DECRETOS DE NATAL
Frei Betto
Fica decretado que, neste
Natal, em vez de dar presentes, nos faremos presentes junto aos famintos e
excluídos, como propõe o papa Francisco. Papai Noel será malhado como Judas e,
lacradas as chaminés, abriremos corações e portas à chegada salvífica do Menino
Jesus.
Fica decretado que
encantaremos as crianças de mistérios ao professar o Deus que se fez homem
entre nós. Não mais recorreremos ao velho barbudo de sorriso ridículo, e sim
aos relatos bíblicos que narram o mais singular de todos os fatos históricos:
em Belém, Deus se tornou humano para que possamos nos tornar divinos.
Por trazer a muitos mais constrangimentos que alegrias, fica decretado que o
Natal não mais nos travestirá no que não somos: neste verão escaldante,
arrancaremos da árvore de Natal todos os algodões de falsas neves; trocaremos
nozes e castanhas por frutas tropicais; renas e trenós por carroças repletas de
alimentos não perecíveis; e se algum Papai Noel sobrar por aí, que apareça de bermuda
e sandália.
Fica decretado que, cartas de crianças, só as endereçadas ao Menino Jesus, como
a do meu sobrinho Lucas, de 6 anos, que escreveu a ele convencido de que Caim e
Abel não teriam brigado se dormissem em quartos separados; e propôs ao Criador
ninguém mais nascer nem morrer, e todos nós vivermos para sempre.

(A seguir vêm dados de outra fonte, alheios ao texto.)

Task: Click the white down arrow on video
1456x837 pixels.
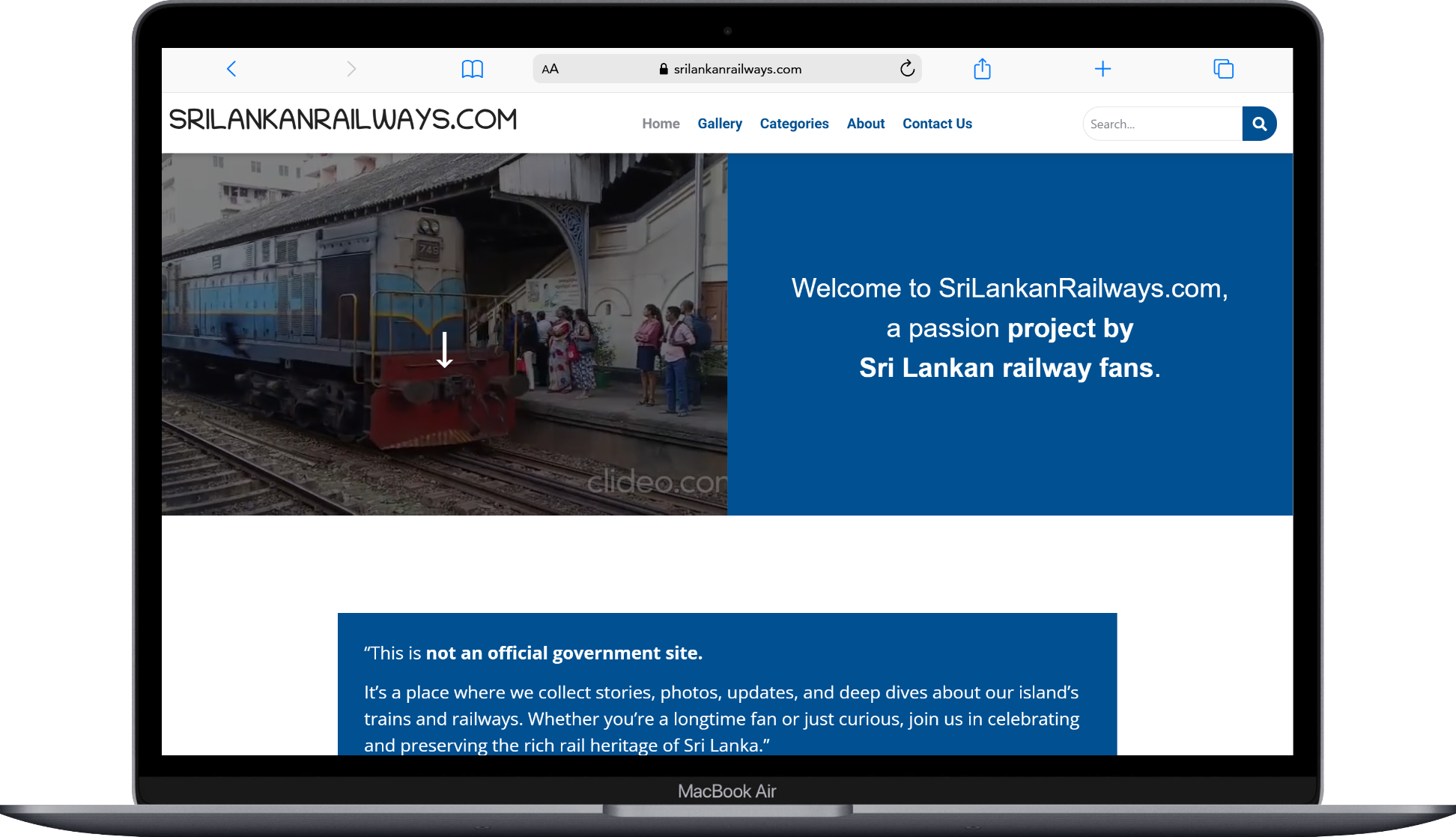Action: [x=445, y=350]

Fica decretado que as crianças, em vez de brinquedos e bolas, pedirão bênçãos e
graças, abrindo seus corações para destinar aos pobres todo o supérfluo que
entulha armários e gavetas. A sobra de um é a necessidade de outro, e quem
reparte bens partilha Deus.
Fica decretado que, pelo menos um dia, desligaremos toda a parafernália
eletrônica, inclusive o telefone celular e, recolhidos à solidão e ao silêncio,
faremos uma viagem ao interior de nosso espírito, lá onde habita Aquele que,
distinto de nós, funda a nossa verdadeira identidade. Entregues à meditação,
fecharemos os olhos para ver melhor.
Fica decretado que, despidas de pudores, as famílias farão ao menos um momento
de oração, lerão um texto bíblico, agradecerão ao Pai de Amor o dom da vida, as
alegrias do ano que finda, e até dores que exacerbam a emoção sem que se possa
entender com a razão.
Fica decretado que arrancaremos a espada das mãos de Herodes e nenhuma criança
será mais condenada ao trabalho precoce, violentada, surrada ou humilhada.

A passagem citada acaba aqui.